Obras do PAC Mobilidade deverão ter 100% dos serviços e 80% dos produtos adquiridos no País

A presidenta Dilma Rousseff decretou que todos os serviços a serem contratados nas ações de mobilidade urbana nas obras do PAC Mobilidade (Programa de Aceleração do Crescimento) devem ser nacionais.

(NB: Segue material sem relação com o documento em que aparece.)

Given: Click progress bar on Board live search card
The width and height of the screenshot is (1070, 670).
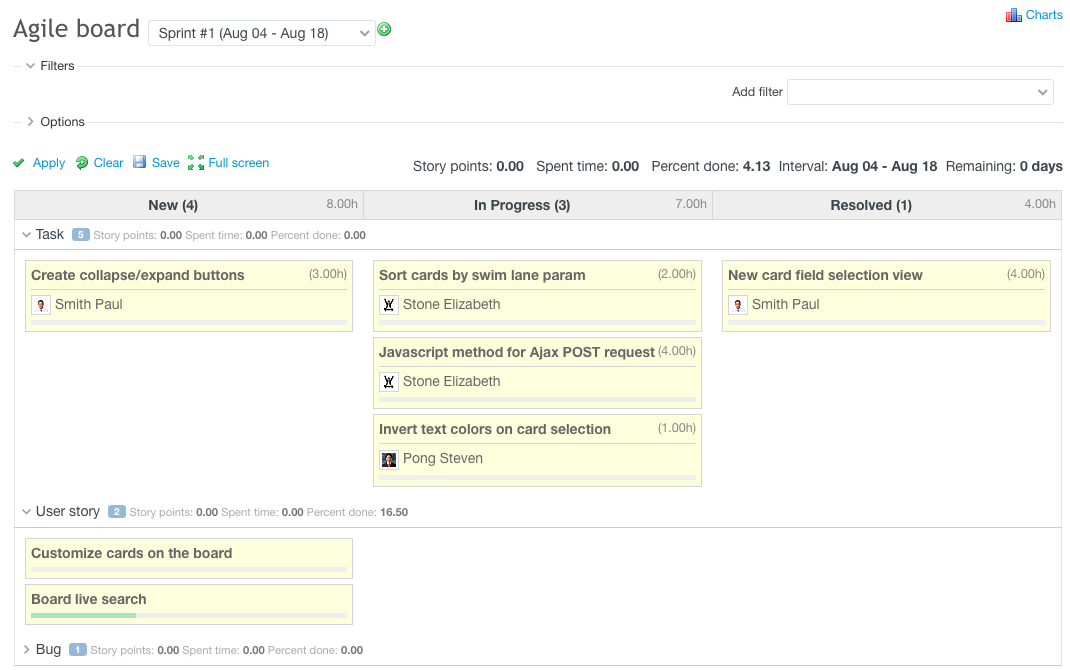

Além disso, pelo menos 80% do valor gasto com produtos manufaturados devem ser empregados em materiais nacionais. O Decreto nº 7.888, publicado no Diário Oficial da União (DOU), estabelece que a obrigatoriedade deva estar explicíta nos editais de licitação e contratos de execução.

Os serviços nacionais são definidos no texto legal como “serviços classificados de acordo com a Nomenclatura Brasileira de Serviços, Intangíveis e Outras Operações que Produzam Variações no Patrimônio, instituída pelo Decreto no 7.708, de 2 de abril de 2012, concebidos e prestados no território nacional ou prestados conforme critérios estabelecidos em ato do Ministério do Desenvolvimento, Indústria e Comércio Exterior”. Os serviços contemplados no Decreto são os serviços de engenharia, arquitetura, planejamento urbano e paisagismo.

Os produtos manufaturados que integram o decreto são materiais rodantes e sistemas embarcados, sistemas funcionais e de infraestrutura de vias e sistemas auxiliares de plataformas, estações e oficinas. Os critérios para detalhamento dos produtos manufaturados e dos serviços nacionais serão objeto de uma portaria do MDIC e o os produtos e serviços elegíveis serão indicados em portaria interministerial dos Ministérios do Desenvolvimento, Indústria e Comércio Exterior (MDIC), e do Planejamento, Orçamento e Gestão.

Outro decreto, o nº 7.889, cria a Comissão Interministerial de Aquisições do Programa de Aceleração do Crescimento – CIA-PAC, que disciplinará a implementação da exigência de aquisição  dos produtos e serviços nas contratações públicas com recursos destinados às ações do PAC. Entre as responsabilidades da Comissão está a liberação, em caráter excepcional, da obrigatoriedade da exigência, quando não houver oferta suficiente, preços compatíveis com os praticados no mercado internacional, prazos de entrega adequados ao projeto e tecnologia compatível.